Return the data word for word, from its first line through the line containing "Looking at the screenshot, I should 140,263.", with both ends included.

DATASET EXTRACT:
────────────────────
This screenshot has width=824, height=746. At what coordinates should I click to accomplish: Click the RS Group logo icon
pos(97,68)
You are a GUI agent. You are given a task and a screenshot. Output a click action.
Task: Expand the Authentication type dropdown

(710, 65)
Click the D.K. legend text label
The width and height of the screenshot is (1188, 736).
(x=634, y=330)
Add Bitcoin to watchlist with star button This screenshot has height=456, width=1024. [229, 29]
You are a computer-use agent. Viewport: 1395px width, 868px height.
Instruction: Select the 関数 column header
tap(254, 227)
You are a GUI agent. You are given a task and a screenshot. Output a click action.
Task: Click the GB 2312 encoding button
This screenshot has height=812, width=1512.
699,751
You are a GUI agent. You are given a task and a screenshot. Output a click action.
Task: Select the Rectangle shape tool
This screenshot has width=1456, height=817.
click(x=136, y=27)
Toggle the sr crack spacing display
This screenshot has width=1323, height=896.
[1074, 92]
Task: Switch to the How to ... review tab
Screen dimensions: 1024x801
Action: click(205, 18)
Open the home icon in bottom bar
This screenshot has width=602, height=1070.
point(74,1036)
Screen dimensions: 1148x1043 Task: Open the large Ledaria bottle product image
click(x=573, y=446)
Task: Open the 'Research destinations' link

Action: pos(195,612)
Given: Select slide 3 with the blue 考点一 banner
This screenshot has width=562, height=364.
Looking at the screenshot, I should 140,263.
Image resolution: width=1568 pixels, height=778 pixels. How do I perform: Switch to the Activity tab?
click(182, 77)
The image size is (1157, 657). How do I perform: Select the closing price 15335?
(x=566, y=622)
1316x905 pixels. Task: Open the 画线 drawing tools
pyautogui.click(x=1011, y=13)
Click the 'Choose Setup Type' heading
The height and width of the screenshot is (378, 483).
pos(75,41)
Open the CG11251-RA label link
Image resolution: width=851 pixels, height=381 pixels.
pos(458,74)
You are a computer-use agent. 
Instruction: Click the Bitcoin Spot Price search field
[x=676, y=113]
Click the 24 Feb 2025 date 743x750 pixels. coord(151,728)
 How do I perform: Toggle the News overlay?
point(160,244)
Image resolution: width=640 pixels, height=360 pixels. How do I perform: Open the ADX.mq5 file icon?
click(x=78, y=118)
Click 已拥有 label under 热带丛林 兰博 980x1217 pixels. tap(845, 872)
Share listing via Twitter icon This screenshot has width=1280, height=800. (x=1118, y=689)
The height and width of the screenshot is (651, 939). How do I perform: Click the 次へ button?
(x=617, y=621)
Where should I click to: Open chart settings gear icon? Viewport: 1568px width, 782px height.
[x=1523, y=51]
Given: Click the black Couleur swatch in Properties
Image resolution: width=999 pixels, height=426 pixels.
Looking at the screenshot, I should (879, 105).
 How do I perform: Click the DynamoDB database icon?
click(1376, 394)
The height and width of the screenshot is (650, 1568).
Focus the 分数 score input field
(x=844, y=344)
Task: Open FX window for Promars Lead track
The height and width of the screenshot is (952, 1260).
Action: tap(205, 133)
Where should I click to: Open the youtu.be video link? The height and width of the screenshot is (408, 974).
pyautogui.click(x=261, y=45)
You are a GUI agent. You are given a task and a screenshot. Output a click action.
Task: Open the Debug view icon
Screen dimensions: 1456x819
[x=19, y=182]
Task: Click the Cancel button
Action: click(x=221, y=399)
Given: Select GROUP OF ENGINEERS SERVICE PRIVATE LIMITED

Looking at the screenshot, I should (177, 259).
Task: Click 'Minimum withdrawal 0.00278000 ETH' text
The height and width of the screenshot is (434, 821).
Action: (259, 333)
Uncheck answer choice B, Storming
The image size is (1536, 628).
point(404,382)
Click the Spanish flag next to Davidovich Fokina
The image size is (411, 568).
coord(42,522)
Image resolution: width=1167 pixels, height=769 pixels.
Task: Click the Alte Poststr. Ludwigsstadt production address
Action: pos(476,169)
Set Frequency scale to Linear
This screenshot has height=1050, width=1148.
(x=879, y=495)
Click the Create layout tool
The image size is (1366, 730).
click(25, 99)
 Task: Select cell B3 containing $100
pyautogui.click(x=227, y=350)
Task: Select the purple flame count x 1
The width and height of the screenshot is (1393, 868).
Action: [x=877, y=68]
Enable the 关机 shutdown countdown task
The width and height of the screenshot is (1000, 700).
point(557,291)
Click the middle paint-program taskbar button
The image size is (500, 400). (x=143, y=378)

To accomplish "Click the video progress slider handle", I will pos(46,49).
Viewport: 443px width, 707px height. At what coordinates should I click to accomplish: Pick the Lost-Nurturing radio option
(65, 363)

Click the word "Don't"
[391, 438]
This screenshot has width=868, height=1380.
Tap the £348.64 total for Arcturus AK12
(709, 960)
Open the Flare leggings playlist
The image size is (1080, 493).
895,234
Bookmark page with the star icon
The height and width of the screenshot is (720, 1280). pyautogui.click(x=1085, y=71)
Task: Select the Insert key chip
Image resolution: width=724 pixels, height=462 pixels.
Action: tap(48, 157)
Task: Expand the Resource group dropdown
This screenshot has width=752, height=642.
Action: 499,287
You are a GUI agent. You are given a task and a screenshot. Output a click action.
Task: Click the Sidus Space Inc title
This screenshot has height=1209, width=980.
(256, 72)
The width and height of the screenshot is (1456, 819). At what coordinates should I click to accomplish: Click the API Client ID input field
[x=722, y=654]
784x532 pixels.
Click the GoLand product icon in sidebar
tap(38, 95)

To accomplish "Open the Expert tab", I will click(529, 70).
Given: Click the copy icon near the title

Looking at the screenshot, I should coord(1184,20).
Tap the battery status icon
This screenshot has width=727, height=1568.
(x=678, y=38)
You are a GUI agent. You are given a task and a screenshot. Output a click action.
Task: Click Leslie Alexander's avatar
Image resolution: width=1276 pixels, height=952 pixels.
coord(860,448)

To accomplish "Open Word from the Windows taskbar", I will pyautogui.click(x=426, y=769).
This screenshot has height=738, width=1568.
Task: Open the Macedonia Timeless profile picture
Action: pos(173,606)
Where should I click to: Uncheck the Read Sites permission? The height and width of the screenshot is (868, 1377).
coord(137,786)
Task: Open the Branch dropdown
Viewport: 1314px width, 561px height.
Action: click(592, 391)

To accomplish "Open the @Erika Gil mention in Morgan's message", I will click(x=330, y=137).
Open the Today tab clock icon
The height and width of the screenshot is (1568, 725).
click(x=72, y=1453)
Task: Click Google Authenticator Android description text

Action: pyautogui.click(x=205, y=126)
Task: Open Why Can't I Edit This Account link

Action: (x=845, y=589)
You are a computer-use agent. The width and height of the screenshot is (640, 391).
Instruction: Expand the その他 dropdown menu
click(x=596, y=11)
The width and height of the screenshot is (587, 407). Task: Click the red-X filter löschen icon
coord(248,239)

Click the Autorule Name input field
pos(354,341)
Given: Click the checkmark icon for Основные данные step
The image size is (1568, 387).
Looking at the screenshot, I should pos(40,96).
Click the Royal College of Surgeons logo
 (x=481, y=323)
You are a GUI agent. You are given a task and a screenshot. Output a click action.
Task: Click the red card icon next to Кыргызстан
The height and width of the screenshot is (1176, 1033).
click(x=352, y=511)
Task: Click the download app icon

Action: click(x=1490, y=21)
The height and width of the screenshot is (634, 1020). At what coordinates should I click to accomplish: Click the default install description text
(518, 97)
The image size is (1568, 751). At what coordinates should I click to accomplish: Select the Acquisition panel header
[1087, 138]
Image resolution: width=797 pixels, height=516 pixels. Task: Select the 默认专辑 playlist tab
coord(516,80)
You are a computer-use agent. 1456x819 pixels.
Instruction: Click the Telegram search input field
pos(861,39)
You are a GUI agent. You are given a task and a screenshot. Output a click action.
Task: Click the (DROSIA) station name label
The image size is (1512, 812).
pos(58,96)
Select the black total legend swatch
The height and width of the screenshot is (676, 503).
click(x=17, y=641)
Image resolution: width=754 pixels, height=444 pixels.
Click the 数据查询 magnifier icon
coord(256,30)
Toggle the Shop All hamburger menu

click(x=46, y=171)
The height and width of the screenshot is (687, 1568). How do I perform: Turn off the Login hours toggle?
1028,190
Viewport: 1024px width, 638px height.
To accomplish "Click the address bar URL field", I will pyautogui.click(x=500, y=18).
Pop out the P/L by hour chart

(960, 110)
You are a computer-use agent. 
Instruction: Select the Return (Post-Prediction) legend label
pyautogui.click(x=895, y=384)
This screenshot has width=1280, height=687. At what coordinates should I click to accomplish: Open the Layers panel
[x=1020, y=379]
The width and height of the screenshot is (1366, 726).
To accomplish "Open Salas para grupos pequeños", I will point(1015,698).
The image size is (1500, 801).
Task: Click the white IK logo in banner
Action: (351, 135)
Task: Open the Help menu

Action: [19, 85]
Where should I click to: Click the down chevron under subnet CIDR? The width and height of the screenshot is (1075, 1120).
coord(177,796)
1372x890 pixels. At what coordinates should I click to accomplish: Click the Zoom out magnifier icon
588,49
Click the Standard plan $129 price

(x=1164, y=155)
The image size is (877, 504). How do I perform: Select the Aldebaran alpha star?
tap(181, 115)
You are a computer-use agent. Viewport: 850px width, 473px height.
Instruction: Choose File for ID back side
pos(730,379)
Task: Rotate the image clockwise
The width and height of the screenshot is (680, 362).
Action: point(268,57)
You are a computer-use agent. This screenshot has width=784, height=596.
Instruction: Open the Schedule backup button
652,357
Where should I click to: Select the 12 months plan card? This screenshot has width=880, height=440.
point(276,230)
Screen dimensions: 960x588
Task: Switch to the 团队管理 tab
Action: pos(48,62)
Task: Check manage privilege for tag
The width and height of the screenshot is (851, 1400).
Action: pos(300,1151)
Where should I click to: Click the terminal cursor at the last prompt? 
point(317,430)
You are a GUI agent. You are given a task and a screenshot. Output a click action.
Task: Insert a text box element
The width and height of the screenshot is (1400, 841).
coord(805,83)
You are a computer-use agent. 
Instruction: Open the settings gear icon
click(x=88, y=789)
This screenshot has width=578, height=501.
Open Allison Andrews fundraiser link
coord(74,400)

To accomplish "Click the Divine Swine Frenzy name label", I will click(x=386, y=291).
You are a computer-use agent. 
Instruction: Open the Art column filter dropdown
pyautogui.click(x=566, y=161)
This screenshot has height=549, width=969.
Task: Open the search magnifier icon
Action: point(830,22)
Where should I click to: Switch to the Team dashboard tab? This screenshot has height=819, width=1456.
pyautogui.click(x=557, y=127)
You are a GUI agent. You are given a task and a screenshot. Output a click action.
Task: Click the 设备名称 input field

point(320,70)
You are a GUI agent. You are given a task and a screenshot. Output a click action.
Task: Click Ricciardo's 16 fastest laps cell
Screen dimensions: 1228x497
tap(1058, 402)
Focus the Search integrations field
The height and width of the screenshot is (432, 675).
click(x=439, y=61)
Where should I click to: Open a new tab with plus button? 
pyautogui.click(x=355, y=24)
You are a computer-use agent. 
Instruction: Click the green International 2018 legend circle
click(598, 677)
────────────────────
RESULT FOR THIS EXERCISE:
This screenshot has width=824, height=746. At what coordinates should I click to accomplish: Click the RS Group logo icon
pos(97,68)
You are a GUI agent. You are given a task and a screenshot. Output a click action.
Task: Expand the Authentication type dropdown

(710, 65)
Click the D.K. legend text label
The width and height of the screenshot is (1188, 736).
(x=634, y=330)
Add Bitcoin to watchlist with star button This screenshot has height=456, width=1024. [229, 29]
You are a computer-use agent. Viewport: 1395px width, 868px height.
Instruction: Select the 関数 column header
tap(254, 227)
You are a GUI agent. You are given a task and a screenshot. Output a click action.
Task: Click the GB 2312 encoding button
This screenshot has height=812, width=1512.
699,751
You are a GUI agent. You are given a task and a screenshot. Output a click action.
Task: Select the Rectangle shape tool
This screenshot has width=1456, height=817.
click(x=136, y=27)
Toggle the sr crack spacing display
This screenshot has width=1323, height=896.
[1074, 92]
Task: Switch to the How to ... review tab
Screen dimensions: 1024x801
Action: click(205, 18)
Open the home icon in bottom bar
This screenshot has width=602, height=1070.
point(74,1036)
Screen dimensions: 1148x1043 Task: Open the large Ledaria bottle product image
click(x=573, y=446)
Task: Open the 'Research destinations' link

Action: pos(195,612)
Given: Select slide 3 with the blue 考点一 banner
This screenshot has width=562, height=364.
Looking at the screenshot, I should 140,263.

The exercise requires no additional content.